Wenn wir bereit sind etwas zu lernen und unseren Pferden zuhören, dann kann man auch aus schweren Zeiten etwas positives mitnehmen. Denn solche Zeiten zwingen uns quasi dazu über vieles nachzudenken. Natürlich muss man diese Chance auch nutzen, hätte ich mich nicht darauf eingelassen, dann würde ich Blue heute nicht so gut „verstehen“. Habe ich früher einfach nur Dinge von anderen übernommen, so habe ich gelernt Dinge zu hinterfragen und mir meine eigene Meinung zu bilden. Wenn Blue sich irgendwie widersetzt oder anders verhält, so versuche ich die Fehler zuerst bei mir zu suchen und gucke was eventuell das Problem ist. Egal was es ist, Blue kommuniziert sehr viel mit mir. Früher habe ich einige Dinge missverstanden („der macht das um Dich zu ärgern“) und so manche Denkweise ist seit vielen Jahren komplett verschwunden. Leider wird genau dieses Bild in vielen Reitschulen vermittelt – das Pferd hat zu funktionieren. Ohne die vielen Probleme mit Blue, hätte ich diese ganzen Erkenntnisse nie bekommen. Wir wären nicht an diesem Punkt und ich hätte mir nie so viele Gedanken gemacht, wenn all das nicht passiert wäre. Auch wenn die Zeit hart war und mich viel Kraft gekostet hat, so bin ich auf eine gewisse Art und Weise dankbar, dass mich diese Zeit so viel gelehrt hat. Man muss nur bereit sein, an sich selbst zu arbeiten. Wenn man nach dieser schweren Zeit auf das zurückblickt was hinter einem liegt, dann merkt man, wie viel man eigentlich in dieser Zeit gelernt hat. Manchmal auf eine sehr harte Art, aber dennoch effektiv. Ich bin überzeugt, dass unser Weg ganz anders verlaufen wäre, wenn wir diese schwere Zeit nicht gemeinsam überstanden hätten.

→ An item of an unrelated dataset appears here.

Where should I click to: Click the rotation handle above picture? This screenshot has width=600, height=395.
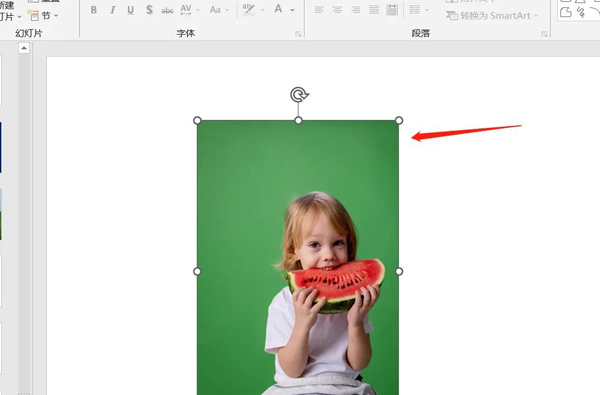(x=298, y=95)
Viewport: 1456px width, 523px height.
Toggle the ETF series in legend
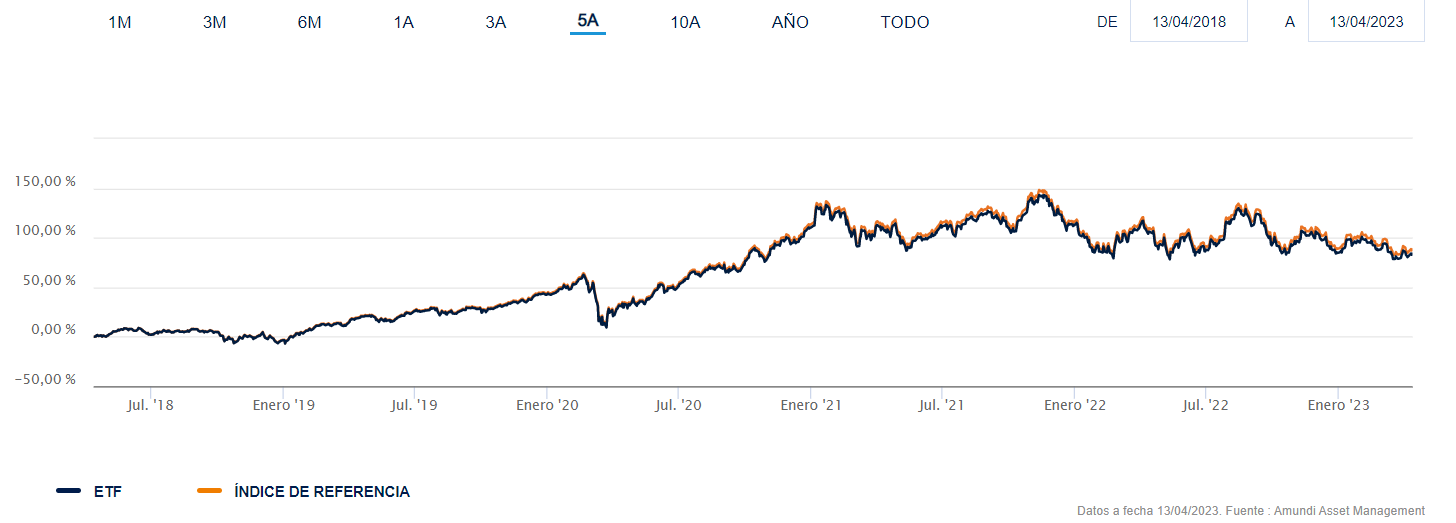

Daher bin ich auf eine gewisse Art und Weise dankbar, was sie uns gelehrt hat. Anfangs machte jeder sein Ding, später waren wir ein Team!
Hallo Aline,
ein wirklich sehr schöner, tiefgründiger Beitrag! Ich habe mein Pferd und mich dabei absolut wieder erkannt. Trotzdem muss ich ehrlich sagen, dass es bei uns nie so eine extreme Erfolgsstory war, wir haben kleine Probleme und kleine Lösungen dafür. Die Probleme können allerdings, auch wenn sie noch so klein sind, extrem belastend werden, wenn sie eine Zeit lang andauern. Ich traute mich beispielsweise fast zwei Jahre gar nicht ins Gelände, weil mein Wallach sehr aufgeheizt und schwierig war. Momentan sind wir seit einem halben Jahr fast ausschließlich im Gelände unterwegs und es wird immer besser. Rückschläge sind dann aber auch oft schwierig für mich. Gerade jetzt in der kalten Jahreszeit ist Chitto doch wieder extrem kernig und das macht mir zu schffen, einfach weil es keinen Spaß macht täglich unter einem Pulverfass zu sitzen. Da zweifelt man schon gerne mal alles an. An einem anderen Tag bin ich dagegen wieder total happy, weil wir endlich spatzieren gehen können, ohne dass er mich dauernd überholen will.
Wichtig ist wirklich, wie du sagst, die kleinen Dinge nicht aus den Augen zu verlieren und nicht für selbstverständlich zu halten. Allerdings ist das manchmal doch schwerer als man glaubt.